* [Goal]
Copy out every line below that contains the word "Instruction".

* [Task material]
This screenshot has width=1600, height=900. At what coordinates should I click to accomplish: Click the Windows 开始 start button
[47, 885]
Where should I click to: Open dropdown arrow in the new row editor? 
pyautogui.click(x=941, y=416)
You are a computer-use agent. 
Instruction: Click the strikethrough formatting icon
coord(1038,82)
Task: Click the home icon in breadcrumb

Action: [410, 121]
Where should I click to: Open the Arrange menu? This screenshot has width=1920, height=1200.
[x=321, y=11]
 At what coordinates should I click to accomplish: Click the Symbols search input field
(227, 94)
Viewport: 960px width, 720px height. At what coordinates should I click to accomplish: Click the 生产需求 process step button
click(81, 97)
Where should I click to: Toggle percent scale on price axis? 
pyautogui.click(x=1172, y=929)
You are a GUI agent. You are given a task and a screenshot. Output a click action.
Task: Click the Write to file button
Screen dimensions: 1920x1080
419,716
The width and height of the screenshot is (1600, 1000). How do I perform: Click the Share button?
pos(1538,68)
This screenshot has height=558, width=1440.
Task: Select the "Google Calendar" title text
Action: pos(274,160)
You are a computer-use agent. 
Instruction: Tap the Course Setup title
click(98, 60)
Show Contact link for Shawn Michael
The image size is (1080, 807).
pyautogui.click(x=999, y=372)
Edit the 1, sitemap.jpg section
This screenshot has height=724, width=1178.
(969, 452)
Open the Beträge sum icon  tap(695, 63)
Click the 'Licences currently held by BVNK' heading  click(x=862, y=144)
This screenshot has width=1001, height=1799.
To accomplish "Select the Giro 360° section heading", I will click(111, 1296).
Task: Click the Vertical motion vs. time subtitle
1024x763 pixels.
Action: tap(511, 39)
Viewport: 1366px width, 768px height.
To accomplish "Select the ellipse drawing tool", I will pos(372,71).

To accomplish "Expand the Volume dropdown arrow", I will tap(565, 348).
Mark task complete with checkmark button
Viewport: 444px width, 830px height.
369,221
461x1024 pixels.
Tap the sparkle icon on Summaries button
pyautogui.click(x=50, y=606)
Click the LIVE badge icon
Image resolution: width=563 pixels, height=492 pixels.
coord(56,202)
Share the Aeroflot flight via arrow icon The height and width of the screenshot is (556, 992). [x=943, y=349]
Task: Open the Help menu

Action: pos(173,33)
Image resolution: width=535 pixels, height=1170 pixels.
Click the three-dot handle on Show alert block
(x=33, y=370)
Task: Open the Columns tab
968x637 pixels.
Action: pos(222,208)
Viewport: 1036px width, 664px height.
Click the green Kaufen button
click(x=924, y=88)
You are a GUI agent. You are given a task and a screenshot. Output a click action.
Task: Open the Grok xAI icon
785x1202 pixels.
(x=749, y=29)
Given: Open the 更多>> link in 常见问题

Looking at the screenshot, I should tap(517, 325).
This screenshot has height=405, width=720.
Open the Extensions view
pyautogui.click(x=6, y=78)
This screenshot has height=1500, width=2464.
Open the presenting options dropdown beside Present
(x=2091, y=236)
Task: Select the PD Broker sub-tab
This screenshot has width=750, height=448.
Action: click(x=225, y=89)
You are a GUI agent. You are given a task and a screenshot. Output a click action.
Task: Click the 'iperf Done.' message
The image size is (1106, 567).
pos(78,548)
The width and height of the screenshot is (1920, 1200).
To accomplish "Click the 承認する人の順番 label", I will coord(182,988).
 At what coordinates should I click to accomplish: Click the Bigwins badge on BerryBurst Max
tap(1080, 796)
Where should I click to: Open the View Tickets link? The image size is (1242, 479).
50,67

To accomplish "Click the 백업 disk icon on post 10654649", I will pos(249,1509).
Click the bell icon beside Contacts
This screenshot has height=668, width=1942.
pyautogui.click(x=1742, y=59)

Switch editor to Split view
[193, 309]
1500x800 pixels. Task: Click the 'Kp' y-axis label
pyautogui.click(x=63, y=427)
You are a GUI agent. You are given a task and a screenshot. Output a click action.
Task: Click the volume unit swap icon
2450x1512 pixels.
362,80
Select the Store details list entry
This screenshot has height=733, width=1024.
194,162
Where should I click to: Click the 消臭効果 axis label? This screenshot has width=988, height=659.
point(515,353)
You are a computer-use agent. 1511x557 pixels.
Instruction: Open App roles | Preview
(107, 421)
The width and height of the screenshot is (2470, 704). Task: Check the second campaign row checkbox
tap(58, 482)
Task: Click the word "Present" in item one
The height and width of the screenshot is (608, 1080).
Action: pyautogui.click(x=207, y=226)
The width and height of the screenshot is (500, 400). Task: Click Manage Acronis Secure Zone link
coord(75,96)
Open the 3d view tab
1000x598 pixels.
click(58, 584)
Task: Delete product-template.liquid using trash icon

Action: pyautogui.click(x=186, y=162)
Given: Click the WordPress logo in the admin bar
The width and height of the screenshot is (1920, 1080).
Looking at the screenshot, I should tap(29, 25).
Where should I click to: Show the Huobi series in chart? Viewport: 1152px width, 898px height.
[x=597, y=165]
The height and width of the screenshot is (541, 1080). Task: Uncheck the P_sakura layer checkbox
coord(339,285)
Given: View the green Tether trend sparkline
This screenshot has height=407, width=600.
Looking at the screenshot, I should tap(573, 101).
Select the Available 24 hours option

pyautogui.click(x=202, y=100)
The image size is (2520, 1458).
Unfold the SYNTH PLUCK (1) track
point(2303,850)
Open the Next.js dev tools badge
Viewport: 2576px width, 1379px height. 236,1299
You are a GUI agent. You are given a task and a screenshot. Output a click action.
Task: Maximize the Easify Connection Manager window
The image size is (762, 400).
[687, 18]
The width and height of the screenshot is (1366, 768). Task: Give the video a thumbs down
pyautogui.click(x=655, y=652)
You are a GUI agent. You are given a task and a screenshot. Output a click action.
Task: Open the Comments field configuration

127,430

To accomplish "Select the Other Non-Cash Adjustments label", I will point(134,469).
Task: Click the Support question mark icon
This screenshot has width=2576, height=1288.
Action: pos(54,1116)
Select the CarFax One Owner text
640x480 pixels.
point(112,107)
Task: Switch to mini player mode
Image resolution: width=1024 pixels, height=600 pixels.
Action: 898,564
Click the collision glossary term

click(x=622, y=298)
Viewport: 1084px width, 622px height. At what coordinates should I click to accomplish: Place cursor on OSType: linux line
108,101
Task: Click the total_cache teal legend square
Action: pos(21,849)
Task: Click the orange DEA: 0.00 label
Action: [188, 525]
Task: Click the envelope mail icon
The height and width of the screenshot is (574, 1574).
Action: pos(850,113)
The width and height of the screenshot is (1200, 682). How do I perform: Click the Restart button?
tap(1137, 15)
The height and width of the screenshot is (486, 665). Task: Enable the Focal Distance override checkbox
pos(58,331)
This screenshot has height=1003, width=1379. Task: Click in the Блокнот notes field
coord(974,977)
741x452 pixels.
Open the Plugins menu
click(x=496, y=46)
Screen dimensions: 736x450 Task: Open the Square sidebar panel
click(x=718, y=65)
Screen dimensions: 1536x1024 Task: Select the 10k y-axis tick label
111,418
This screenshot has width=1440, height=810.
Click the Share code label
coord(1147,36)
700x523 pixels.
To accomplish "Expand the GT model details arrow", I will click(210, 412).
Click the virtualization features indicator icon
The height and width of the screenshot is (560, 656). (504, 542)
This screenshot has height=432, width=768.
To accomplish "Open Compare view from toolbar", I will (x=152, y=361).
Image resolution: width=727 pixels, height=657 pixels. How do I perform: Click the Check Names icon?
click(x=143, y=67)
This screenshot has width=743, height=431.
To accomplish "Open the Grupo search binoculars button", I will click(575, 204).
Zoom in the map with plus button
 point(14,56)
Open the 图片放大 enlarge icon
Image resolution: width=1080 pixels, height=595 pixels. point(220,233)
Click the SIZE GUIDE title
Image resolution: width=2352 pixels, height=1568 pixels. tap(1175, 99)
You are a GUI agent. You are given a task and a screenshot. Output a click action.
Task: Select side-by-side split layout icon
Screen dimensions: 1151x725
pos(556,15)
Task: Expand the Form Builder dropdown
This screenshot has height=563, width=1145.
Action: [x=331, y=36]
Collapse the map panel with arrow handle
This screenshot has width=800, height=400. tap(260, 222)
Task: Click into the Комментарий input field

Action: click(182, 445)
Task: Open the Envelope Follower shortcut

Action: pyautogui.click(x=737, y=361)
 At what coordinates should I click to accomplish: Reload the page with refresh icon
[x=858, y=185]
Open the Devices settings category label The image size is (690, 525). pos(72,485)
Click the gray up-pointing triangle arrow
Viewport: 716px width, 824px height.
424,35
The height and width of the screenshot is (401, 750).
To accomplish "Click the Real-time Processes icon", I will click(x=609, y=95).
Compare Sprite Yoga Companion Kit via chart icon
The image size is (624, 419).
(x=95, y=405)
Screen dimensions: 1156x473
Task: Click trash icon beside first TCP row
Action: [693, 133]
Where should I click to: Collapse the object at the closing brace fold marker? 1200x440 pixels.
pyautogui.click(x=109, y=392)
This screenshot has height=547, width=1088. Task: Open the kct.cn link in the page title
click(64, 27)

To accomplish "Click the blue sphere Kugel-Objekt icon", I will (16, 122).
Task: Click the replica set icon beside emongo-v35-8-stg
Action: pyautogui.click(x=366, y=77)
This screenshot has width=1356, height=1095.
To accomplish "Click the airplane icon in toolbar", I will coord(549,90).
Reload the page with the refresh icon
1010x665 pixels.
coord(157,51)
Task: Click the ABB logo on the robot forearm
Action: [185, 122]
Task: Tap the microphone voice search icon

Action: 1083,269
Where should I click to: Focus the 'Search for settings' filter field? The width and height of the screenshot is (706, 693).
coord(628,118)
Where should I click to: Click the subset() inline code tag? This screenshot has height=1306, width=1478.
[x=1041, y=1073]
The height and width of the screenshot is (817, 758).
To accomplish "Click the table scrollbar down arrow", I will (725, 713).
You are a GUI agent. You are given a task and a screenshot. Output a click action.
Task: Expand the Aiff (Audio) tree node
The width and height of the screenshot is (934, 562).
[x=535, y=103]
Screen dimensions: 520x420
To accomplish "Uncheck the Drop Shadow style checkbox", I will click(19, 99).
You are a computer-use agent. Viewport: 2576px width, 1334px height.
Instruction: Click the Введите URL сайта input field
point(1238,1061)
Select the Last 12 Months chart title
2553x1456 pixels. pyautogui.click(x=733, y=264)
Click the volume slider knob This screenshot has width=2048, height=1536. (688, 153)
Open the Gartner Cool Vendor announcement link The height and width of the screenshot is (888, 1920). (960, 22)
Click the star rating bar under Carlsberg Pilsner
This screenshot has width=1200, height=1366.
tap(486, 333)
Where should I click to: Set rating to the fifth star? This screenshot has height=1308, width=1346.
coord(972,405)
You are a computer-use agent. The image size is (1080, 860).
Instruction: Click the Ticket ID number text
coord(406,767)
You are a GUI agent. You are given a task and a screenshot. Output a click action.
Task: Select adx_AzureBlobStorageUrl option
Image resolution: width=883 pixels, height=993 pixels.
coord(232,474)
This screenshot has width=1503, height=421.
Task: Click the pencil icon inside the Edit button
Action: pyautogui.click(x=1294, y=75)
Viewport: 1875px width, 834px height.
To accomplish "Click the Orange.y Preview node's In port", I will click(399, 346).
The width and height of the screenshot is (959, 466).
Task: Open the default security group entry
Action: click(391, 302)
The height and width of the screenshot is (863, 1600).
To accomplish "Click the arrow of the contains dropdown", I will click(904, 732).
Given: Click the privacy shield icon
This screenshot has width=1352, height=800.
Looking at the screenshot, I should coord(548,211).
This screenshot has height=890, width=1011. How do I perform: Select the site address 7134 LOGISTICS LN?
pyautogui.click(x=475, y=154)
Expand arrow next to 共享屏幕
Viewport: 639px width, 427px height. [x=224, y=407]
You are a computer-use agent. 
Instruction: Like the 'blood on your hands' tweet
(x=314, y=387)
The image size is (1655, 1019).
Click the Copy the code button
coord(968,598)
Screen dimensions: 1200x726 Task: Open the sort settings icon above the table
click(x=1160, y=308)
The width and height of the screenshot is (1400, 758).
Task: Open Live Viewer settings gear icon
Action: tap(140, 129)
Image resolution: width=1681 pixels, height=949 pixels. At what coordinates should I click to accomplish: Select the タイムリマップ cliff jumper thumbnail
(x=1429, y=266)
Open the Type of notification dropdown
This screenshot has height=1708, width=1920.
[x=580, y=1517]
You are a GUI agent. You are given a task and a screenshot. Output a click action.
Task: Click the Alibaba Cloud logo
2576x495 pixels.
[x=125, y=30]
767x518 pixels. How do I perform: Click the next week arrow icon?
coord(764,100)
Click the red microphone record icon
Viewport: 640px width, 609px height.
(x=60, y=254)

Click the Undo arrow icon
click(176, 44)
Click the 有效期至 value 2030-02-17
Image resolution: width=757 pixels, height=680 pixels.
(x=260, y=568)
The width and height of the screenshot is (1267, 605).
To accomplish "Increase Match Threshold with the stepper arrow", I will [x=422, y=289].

* [Written reply]
Instruction: Click the strikethrough formatting icon
Instruction: Tap the Course Setup title
Instruction: Open App roles | Preview
Instruction: Click the Введите URL сайта input field
Instruction: Click the Ticket ID number text
Instruction: Like the 'blood on your hands' tweet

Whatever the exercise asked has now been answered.